AIM OF THE EXERCISE
The answer must be every line below that contains the string "title".

[Stored items]

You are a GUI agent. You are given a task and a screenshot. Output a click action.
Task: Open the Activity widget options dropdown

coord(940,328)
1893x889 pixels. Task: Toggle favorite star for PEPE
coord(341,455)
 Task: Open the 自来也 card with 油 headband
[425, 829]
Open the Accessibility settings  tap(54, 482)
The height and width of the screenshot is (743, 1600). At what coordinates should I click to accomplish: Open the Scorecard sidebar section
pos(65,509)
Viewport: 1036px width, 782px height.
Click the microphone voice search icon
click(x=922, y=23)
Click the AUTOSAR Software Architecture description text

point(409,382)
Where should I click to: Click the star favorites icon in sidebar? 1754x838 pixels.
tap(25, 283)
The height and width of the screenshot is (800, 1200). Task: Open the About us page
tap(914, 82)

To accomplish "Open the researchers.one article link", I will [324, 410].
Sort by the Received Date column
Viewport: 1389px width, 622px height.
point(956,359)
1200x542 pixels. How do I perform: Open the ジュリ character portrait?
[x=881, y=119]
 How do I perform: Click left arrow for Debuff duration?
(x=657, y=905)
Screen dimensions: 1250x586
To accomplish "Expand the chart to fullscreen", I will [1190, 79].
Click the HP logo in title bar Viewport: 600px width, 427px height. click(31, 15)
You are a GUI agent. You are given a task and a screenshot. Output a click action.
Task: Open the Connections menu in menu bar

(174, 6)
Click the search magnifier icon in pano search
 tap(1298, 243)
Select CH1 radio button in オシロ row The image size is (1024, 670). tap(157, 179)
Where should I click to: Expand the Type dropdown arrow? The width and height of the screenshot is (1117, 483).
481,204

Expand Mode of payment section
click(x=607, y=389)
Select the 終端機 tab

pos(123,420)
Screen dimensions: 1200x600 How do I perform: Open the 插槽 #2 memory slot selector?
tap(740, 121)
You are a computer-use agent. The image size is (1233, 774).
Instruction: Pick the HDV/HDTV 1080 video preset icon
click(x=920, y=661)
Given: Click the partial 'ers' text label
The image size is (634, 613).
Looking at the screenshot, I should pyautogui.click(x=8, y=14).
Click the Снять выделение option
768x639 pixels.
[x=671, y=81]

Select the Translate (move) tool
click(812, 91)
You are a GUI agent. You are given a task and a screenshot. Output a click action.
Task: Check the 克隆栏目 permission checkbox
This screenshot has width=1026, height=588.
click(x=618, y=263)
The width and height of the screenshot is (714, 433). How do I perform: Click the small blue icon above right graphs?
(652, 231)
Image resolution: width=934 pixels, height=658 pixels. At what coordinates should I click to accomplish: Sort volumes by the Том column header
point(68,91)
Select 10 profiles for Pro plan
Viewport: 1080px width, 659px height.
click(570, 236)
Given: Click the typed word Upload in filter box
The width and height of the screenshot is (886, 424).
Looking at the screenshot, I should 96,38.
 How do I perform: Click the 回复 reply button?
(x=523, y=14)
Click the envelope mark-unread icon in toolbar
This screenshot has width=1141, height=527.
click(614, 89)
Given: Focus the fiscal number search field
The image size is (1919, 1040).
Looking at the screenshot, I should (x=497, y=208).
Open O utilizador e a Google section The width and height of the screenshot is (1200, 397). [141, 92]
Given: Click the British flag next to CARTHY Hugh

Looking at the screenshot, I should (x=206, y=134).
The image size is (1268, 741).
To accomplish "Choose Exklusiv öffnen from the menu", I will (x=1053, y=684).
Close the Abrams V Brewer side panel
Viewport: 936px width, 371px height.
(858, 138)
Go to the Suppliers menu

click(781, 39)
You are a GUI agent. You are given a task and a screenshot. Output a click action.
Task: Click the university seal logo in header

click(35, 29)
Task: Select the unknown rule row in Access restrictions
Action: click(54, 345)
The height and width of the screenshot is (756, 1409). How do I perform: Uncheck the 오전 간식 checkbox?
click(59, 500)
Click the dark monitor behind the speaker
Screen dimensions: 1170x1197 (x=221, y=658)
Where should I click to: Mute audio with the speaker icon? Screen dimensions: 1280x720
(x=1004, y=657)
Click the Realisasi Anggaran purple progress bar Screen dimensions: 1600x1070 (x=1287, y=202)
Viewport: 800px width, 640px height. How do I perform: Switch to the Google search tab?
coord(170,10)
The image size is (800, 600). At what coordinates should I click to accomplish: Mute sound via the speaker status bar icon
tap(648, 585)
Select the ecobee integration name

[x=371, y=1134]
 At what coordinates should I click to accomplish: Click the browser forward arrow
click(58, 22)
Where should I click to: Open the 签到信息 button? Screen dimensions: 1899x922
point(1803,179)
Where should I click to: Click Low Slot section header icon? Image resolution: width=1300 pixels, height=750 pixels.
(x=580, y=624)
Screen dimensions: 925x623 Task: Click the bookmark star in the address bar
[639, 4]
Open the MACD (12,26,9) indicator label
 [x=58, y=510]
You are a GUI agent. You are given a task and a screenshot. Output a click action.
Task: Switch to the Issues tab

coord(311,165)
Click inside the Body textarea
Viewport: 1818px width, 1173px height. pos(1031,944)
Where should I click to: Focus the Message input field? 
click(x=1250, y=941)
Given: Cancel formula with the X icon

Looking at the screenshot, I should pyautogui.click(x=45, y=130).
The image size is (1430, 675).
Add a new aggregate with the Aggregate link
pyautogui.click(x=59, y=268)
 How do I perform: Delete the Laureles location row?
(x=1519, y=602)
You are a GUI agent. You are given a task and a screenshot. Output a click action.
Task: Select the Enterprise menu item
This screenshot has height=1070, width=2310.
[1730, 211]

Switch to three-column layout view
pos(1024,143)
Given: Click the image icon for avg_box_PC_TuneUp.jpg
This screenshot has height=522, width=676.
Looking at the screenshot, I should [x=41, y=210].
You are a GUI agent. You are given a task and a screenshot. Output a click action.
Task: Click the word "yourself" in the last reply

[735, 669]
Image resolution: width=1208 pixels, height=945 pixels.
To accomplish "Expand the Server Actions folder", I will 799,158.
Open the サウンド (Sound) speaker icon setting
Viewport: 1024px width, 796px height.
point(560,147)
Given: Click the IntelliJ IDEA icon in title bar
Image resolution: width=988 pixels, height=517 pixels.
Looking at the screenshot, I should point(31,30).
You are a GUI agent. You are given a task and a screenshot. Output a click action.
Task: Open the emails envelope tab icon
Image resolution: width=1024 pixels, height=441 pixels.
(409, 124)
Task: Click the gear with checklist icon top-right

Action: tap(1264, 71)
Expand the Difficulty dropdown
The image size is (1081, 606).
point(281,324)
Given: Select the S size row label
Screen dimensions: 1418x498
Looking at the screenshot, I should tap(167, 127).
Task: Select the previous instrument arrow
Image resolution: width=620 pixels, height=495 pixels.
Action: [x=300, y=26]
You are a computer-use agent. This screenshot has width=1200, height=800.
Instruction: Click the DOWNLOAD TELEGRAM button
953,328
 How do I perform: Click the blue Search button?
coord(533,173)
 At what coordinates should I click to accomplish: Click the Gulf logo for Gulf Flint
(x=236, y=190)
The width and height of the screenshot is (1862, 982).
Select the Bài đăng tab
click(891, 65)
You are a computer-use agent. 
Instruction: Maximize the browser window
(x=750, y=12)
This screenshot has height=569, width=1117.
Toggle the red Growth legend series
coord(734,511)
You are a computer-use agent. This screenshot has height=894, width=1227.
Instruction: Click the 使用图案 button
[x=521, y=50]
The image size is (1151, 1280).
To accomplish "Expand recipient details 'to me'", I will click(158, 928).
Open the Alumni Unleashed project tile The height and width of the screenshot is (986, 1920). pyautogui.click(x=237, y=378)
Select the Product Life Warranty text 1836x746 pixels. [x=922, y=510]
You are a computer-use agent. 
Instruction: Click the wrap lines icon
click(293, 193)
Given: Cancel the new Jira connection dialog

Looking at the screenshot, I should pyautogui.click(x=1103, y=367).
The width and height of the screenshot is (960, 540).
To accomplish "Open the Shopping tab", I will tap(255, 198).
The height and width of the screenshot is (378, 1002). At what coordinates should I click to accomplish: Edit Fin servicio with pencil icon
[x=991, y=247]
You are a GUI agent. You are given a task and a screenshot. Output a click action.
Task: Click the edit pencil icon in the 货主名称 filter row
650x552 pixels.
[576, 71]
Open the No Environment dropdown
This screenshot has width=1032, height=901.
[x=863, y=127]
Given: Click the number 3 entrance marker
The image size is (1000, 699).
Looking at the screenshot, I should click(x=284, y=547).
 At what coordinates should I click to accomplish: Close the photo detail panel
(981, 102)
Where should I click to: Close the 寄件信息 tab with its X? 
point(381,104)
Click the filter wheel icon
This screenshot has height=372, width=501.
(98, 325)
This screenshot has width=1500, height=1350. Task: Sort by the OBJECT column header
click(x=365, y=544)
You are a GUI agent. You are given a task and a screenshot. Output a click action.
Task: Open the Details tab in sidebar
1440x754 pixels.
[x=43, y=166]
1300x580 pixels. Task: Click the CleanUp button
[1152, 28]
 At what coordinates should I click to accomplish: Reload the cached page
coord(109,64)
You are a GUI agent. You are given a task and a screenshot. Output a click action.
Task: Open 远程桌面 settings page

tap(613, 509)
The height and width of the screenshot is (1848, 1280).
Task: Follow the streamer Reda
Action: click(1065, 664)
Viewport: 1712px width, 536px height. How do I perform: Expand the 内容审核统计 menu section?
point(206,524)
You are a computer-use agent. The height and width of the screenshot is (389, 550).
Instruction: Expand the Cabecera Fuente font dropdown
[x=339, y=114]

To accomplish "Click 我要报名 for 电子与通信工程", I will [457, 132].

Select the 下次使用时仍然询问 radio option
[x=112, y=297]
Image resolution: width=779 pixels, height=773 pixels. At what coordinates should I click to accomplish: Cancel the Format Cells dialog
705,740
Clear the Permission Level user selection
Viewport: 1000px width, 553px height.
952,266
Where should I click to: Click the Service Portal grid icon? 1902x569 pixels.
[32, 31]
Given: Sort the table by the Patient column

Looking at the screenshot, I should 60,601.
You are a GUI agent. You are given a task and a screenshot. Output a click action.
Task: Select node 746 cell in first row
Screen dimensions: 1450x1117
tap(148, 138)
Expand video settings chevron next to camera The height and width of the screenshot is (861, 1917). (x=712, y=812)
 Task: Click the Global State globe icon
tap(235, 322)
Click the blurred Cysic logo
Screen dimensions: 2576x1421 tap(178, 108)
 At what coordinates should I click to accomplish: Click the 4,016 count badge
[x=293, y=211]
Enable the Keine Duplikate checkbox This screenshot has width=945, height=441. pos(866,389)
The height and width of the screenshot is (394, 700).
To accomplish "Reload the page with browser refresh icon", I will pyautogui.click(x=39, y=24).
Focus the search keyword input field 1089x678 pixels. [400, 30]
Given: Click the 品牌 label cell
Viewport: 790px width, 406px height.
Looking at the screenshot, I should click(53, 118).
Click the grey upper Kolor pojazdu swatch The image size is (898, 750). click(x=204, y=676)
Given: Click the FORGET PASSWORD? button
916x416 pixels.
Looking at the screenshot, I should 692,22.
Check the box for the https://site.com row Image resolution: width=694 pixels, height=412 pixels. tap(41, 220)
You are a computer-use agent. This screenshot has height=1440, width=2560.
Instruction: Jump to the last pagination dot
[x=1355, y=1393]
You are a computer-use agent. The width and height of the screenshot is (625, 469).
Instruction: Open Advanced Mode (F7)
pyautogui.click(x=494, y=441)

RESPONSE BELOW
Click the HP logo in title bar Viewport: 600px width, 427px height. click(31, 15)
Given: Click the IntelliJ IDEA icon in title bar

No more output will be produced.